A set of benchmark tasks were designed to assess GPT-5’s capabilities in programming:  

  • Creating a WordPress Plugin—Did Not Succeed  
  • First attempt: Captured the overall essence, but output no functional plugin.
  • Second attempt: Completed and delivered a functional version.
  • Verdict: Presumed a failure because of the first delivered version.

Rewriting a String Function — Pass

Adjusted code to manage dollars and cents portions without over complicating things.

Outcome perfectly aligned with the client’s expectations.

Finding a Hidden Bug in WordPress Code — Pass

Articulated a subtle yet critical architectural flaw within the WordPress code and also offered a lucid repair.

Writing a Multi-Tool Script — Fail

Task: Combine Keyboard Maestro, AppleScript, and a script in Google Chrome.

Mistakes: Failure to recognize AppleScript’s case sensitivity, creation of properties, and references to non-existing variables.

Editing Feature: Good Idea, Poor Execution

GPT-5 added an Edit button to all code generation features. This should allow users to modify code within the ChatGPT interface. Unfortunately, this was filled with bugs:

Saving mechanism was faulty.

You could not go back to the original session without redoing the prompt.

Developers’ Frustrations and OpenAI’s Response

With the transition from GPT-4o to GPT-5, users, especially Pro subscribers, felt aggravated with the inability to switch back to the older, dependable version of the model. With overwhelming dissatisfaction from users, OpenAI reinstated GPT-4o for Pro subscribers allowing them to switch via settings under “Show legacy models.”

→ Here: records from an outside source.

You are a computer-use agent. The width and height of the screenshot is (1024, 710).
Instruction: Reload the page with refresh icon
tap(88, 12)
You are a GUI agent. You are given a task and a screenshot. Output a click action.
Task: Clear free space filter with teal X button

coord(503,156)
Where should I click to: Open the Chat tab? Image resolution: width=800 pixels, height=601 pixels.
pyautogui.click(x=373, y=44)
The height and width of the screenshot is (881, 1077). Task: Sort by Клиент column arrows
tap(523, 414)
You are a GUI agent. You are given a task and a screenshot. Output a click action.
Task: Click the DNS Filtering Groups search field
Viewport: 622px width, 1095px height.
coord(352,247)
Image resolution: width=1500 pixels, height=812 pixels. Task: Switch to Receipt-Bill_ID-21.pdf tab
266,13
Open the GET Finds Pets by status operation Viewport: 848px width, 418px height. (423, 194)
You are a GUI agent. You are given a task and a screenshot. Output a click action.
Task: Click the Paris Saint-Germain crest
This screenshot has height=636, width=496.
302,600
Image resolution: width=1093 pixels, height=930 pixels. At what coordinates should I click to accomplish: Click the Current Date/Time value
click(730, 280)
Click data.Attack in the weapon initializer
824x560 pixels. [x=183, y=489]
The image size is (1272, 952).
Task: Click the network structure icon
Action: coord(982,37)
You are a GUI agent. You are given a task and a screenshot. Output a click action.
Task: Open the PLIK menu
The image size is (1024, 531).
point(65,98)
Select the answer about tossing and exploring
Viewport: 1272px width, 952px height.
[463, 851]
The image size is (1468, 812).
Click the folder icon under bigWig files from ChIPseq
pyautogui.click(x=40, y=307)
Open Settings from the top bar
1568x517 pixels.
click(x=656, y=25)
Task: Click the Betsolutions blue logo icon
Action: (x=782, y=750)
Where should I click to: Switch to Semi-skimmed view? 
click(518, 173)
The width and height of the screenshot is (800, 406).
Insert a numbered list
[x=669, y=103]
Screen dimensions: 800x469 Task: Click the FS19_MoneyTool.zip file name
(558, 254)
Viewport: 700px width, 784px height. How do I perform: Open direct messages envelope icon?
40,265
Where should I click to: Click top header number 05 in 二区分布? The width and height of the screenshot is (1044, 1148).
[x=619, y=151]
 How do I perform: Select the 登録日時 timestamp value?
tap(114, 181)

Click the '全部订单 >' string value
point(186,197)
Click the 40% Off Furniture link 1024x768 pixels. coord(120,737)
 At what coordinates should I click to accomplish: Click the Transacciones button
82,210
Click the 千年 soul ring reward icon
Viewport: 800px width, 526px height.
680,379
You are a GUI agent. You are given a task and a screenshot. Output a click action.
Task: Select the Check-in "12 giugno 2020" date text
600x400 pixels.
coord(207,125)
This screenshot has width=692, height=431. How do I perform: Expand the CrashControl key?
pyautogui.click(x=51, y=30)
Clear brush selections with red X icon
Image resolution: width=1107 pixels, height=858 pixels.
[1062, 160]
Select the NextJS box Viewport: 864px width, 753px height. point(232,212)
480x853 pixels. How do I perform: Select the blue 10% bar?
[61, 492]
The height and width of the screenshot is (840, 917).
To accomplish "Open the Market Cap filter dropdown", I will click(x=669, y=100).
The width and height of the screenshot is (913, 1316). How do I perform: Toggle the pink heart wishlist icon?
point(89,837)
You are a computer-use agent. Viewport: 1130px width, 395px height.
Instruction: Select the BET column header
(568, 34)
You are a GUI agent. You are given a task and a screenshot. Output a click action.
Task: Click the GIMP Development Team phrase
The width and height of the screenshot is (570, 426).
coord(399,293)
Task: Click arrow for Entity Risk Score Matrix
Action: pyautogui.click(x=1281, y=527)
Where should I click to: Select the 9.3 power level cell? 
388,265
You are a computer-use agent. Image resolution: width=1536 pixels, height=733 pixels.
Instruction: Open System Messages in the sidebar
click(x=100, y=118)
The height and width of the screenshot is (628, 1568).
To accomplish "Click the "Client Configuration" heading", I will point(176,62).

Free-tier users, however, have no choice but to use GPT-5.

Key takeaways

Drop in performance – Open AI GPT-5 failed in 50% of programmed benchmark tasks.

Plugin Test Trouble \- Ruined the first attempt at correcting the long-standing “gold standard” results.

Reasoning vs Coding \- Better reasoning does not guarantee better programming output.

Developer Choice \- In high-stakes coding, GPT-4o continues to be the safer and preferred option.

New Editing Tool \- Currently, in its new form, it is unreliable though promising.

Take Away  

What stands out is that GPT-5 is responsive but not reliable when it comes to programming tasks. In cases where the code needs to be perfect from the first attempt, it is better to use GPT-4o for the time being. GPT-5 GPT-5 stands out in reasoning which gives it the potential to be a strong rival down the line, but to be the “gold standard” once again, it has to focus on improving coding precision.